Modeling Neuroimmune Interactions in Human Subjects and Animal Models to Predict Subtype-Specific Multidrug Treatments for Gulf War Illness

Abstract

Gulf War Illness (GWI) is a persistent chronic neuroinflammatory illness exacerbated by external stressors and characterized by fatigue, musculoskeletal pain, cognitive, and neurological problems linked to underlying immunological dysfunction for which there is no known treatment. As the immune system and the brain communicate through several signaling pathways, including the hypothalamic–pituitary–adrenal (HPA) axis, it underlies many of the behavioral and physiological responses to stressors via blood-borne mediators, such as cytokines, chemokines, and hormones. Signaling by these molecules is mediated by the semipermeable blood–brain barrier (BBB) made up of a monocellular layer forming an integral part of the neuroimmune axis. BBB permeability can be altered and even diminished by both external factors (e.g., chemical agents) and internal conditions (e.g., acute or chronic stress, or cross-signaling from the hypothalamic–pituitary–gonadal (HPG) axis). Such a complex network of regulatory interactions that possess feed-forward and feedback connections can have multiple response dynamics that may include several stable homeostatic states beyond normal health.
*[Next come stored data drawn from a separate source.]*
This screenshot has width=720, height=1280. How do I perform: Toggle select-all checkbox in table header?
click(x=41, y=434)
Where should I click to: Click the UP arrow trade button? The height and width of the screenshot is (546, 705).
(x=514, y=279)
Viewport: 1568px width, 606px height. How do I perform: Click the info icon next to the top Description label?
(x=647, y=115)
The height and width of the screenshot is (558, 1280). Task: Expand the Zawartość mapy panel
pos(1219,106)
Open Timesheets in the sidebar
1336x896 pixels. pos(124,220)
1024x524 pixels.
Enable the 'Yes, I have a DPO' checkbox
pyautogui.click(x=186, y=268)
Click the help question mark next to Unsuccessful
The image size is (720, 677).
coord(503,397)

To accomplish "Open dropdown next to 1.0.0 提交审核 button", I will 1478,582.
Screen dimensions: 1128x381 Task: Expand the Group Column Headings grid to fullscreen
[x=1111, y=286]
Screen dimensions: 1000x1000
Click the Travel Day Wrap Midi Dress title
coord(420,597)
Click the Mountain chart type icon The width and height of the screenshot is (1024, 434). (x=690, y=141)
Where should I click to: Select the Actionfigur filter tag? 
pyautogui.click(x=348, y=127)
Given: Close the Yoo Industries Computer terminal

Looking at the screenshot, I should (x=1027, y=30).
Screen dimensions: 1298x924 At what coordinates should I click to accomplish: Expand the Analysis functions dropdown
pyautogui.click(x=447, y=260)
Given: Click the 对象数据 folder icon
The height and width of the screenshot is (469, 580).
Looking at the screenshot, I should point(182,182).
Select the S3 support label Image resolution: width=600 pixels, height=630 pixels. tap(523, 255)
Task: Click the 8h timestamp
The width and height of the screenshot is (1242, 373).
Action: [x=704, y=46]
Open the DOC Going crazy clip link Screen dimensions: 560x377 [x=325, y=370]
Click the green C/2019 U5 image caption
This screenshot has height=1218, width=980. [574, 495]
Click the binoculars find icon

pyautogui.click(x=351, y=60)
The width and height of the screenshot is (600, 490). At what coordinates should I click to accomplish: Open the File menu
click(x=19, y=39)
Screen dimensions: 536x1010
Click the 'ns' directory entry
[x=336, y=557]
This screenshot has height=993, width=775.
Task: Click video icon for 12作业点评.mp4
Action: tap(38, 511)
Here we compare immune and hormone measures in the blood of human clinical samples and mouse models of Gulf War Illness (GWI) subtyped by exposure to traumatic stress for subtyping this complex illness. We do this via constructing a detailed logic model of HPA–HPG–Immune regulatory behavior that also considers signaling pathways across the BBB to neuronal–glial interactions within the brain. We apply conditional interactions to model the effects of changes in BBB permeability. Several stable states are identified in the system beyond typical health. Following alignment of the human and mouse blood profiles in the context of the model, mouse brain sample measures were used to infer the neuroinflammatory state in human GWI and perform treatment simulations using a genetic algorithm to optimize the Monte Carlo simulations of the putative treatment strategies aimed at returning the ill system back to health. We identify several ideal multi-intervention strategies and potential drug candidates that may be used to treat chronic neuroinflammation in GWI.